Watch it. And if uncomfortable, take off your “metro” shoes.


This post is bit late. But here’s Mohit Patil‘s notes from PIFF, 2013. And as his twitter bio goes, he loves films and scotch. For films, the recco list is here. For scotch, you can ask him on twitter.


First things first, this was the most awesomely organised edition of PIFF. They not only made sure that we got to watch great films from around the world, but also end up learning the basics of film projection before the fest concluded. For most of the screenings took place only after someone from the audience helped the projection operator with his job – like explaining what subtitles are, helping him change the aspect ratio, explaining the difference between the original audio track and the Director’s Commentary, telling him that talking on the phone in the projection booth is bad manners etc.
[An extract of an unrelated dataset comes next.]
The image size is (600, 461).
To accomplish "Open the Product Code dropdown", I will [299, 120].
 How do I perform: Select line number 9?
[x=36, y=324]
Anyway, here’s what I thought of the films I saw at the Pune International Film Festival 2013 –  The old ones and the new ones, the shorts, the documentaries, feature films, everything.
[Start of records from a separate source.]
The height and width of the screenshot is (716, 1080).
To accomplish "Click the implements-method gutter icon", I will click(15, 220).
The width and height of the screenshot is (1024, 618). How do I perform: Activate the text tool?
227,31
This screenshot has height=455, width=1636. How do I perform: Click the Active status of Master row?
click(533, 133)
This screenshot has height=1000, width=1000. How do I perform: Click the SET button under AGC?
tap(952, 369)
[ Title (Director, Country, Year, Section under which the film was screened) ]

Epilogue (Amir Manor, Israel, 2012, Opening film):


(Another short paragraph and I’ll be done with the rant, I promise)

I was in a terrible state of mind when I saw this one. They delayed the screening by an hour, then started the film without subtitles, and then after half the delegates had walked out disappointed and about half an hour of hunting for a PIFF authority (and eventually finding none) began the film. Only to allow the projectionist to talk (read: shout, yell, scream etc.) on the phone for a full 45 minutes.
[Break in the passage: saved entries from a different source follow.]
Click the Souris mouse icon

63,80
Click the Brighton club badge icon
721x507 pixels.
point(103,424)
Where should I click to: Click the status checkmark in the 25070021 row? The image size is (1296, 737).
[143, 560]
I came across this review by Leda Galanou which nicely sums up what I thought of, from whatever I could grasp of this mess of a sceening of a fine little film.

Story Of A Love Affair (Michelangelo Antonioni, Italy, 1950, Retrospective) :

                                          “Giovanna separated us in life… And in death…”

This debut feature film of the Italian master Michelangelo Antonioni is as entertaining as it is a meticulous study of its characters stuck in a labyrinth of guilt, paranoia, wild lust and reluctant pragmatism, and a theme common to quite a few Antonioni films – characters replete with material needs but craving for emotional/spiritual solace. The film throws basic noir elements at us right from the beginning, where a private detective investigates about a certain Paola Molon for her rich suspicious husband, ironically causing Paola to meet and eventually start seeing her former lover after years. And what follows is a dark, incisive Hitchcockian trip.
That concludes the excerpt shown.